▶ THE PROBLEM: Write out exactly what each line says, starting with the first line below and ending on the one with "Screen dimensions: 1960x1399".

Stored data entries
-------
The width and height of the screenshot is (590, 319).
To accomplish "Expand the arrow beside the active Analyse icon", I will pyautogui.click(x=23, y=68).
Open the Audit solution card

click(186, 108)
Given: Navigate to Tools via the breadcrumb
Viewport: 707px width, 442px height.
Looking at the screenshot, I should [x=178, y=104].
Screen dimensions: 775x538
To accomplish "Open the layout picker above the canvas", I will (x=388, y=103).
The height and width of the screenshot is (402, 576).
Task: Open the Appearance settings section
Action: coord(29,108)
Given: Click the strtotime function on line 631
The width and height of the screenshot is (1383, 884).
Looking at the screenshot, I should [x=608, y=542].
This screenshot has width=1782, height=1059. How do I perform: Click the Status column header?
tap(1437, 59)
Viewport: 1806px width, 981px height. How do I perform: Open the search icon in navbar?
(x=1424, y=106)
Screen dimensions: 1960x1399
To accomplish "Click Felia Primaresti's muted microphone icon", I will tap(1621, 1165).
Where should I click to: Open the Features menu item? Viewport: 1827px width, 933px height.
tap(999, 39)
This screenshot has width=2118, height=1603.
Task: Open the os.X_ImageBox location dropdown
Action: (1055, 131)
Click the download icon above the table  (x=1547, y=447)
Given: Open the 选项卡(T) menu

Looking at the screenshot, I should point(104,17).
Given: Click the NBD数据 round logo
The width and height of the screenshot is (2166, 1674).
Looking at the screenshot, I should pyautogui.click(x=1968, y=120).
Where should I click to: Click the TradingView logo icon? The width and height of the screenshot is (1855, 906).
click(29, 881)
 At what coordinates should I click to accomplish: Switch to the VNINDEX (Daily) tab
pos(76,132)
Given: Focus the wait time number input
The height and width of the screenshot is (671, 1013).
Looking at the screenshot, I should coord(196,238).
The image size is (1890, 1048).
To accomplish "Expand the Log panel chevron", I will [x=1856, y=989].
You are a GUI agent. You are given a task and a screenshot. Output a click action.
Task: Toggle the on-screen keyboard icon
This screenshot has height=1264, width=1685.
-------
▶ RESPONSE BOX:
The width and height of the screenshot is (590, 319).
To accomplish "Expand the arrow beside the active Analyse icon", I will pyautogui.click(x=23, y=68).
Open the Audit solution card

click(186, 108)
Given: Navigate to Tools via the breadcrumb
Viewport: 707px width, 442px height.
Looking at the screenshot, I should [x=178, y=104].
Screen dimensions: 775x538
To accomplish "Open the layout picker above the canvas", I will (x=388, y=103).
The height and width of the screenshot is (402, 576).
Task: Open the Appearance settings section
Action: coord(29,108)
Given: Click the strtotime function on line 631
The width and height of the screenshot is (1383, 884).
Looking at the screenshot, I should [x=608, y=542].
This screenshot has width=1782, height=1059. How do I perform: Click the Status column header?
tap(1437, 59)
Viewport: 1806px width, 981px height. How do I perform: Open the search icon in navbar?
(x=1424, y=106)
Screen dimensions: 1960x1399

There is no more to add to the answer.